- **PROBLEM REQUIREMENTS**
Quote every line below exactly as it reads.

**** THE DATA ****

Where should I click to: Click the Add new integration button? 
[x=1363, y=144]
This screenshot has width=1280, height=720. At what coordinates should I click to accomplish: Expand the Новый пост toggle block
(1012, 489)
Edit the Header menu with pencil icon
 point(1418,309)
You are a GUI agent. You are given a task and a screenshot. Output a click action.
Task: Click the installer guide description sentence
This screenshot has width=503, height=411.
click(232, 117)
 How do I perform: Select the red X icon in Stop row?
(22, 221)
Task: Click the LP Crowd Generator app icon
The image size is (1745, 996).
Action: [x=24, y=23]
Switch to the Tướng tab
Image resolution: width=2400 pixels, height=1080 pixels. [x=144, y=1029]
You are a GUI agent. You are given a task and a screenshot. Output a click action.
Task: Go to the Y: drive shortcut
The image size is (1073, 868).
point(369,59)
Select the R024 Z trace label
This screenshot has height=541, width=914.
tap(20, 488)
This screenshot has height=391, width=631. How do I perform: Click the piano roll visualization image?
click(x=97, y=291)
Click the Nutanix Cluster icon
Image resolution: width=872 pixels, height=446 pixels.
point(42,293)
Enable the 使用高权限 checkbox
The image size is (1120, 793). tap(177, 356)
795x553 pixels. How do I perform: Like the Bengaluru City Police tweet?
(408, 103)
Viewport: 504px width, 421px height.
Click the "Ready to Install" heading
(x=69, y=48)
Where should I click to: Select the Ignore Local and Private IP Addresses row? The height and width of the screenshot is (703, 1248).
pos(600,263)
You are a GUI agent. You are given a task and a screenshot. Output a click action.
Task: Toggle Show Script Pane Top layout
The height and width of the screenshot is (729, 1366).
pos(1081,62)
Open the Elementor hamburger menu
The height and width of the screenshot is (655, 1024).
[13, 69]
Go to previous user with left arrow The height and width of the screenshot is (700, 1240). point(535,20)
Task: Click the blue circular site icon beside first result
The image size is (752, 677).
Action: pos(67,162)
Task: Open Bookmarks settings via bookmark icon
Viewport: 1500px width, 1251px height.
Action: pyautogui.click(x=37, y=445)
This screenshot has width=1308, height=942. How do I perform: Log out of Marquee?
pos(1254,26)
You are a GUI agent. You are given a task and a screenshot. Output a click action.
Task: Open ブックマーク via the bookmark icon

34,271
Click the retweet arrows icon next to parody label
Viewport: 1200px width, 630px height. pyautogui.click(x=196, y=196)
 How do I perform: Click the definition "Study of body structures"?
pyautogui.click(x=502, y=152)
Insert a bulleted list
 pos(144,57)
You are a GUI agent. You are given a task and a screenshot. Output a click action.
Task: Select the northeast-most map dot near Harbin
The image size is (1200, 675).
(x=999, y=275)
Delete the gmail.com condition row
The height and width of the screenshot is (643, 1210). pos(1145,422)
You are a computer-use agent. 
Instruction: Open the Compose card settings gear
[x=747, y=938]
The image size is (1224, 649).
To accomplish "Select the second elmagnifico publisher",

****

- **ANSWER TO THE EXERCISE**
Where should I click to: Click the Add new integration button? 
[x=1363, y=144]
This screenshot has width=1280, height=720. At what coordinates should I click to accomplish: Expand the Новый пост toggle block
(1012, 489)
Edit the Header menu with pencil icon
 point(1418,309)
You are a GUI agent. You are given a task and a screenshot. Output a click action.
Task: Click the installer guide description sentence
This screenshot has width=503, height=411.
click(232, 117)
 How do I perform: Select the red X icon in Stop row?
(22, 221)
Task: Click the LP Crowd Generator app icon
The image size is (1745, 996).
Action: [x=24, y=23]
Switch to the Tướng tab
Image resolution: width=2400 pixels, height=1080 pixels. [x=144, y=1029]
You are a GUI agent. You are given a task and a screenshot. Output a click action.
Task: Go to the Y: drive shortcut
The image size is (1073, 868).
point(369,59)
Select the R024 Z trace label
This screenshot has height=541, width=914.
tap(20, 488)
This screenshot has height=391, width=631. How do I perform: Click the piano roll visualization image?
click(x=97, y=291)
Click the Nutanix Cluster icon
Image resolution: width=872 pixels, height=446 pixels.
point(42,293)
Enable the 使用高权限 checkbox
The image size is (1120, 793). tap(177, 356)
795x553 pixels. How do I perform: Like the Bengaluru City Police tweet?
(408, 103)
Viewport: 504px width, 421px height.
Click the "Ready to Install" heading
(x=69, y=48)
Where should I click to: Select the Ignore Local and Private IP Addresses row? The height and width of the screenshot is (703, 1248).
pos(600,263)
You are a GUI agent. You are given a task and a screenshot. Output a click action.
Task: Toggle Show Script Pane Top layout
The height and width of the screenshot is (729, 1366).
pos(1081,62)
Open the Elementor hamburger menu
The height and width of the screenshot is (655, 1024).
[13, 69]
Go to previous user with left arrow The height and width of the screenshot is (700, 1240). point(535,20)
Task: Click the blue circular site icon beside first result
The image size is (752, 677).
Action: pos(67,162)
Task: Open Bookmarks settings via bookmark icon
Viewport: 1500px width, 1251px height.
Action: pyautogui.click(x=37, y=445)
This screenshot has width=1308, height=942. How do I perform: Log out of Marquee?
pos(1254,26)
You are a GUI agent. You are given a task and a screenshot. Output a click action.
Task: Open ブックマーク via the bookmark icon

34,271
Click the retweet arrows icon next to parody label
Viewport: 1200px width, 630px height. pyautogui.click(x=196, y=196)
 How do I perform: Click the definition "Study of body structures"?
pyautogui.click(x=502, y=152)
Insert a bulleted list
 pos(144,57)
You are a GUI agent. You are given a task and a screenshot. Output a click action.
Task: Select the northeast-most map dot near Harbin
The image size is (1200, 675).
(x=999, y=275)
Delete the gmail.com condition row
The height and width of the screenshot is (643, 1210). pos(1145,422)
You are a computer-use agent. 
Instruction: Open the Compose card settings gear
[x=747, y=938]
The image size is (1224, 649).
To accomplish "Select the second elmagnifico publisher",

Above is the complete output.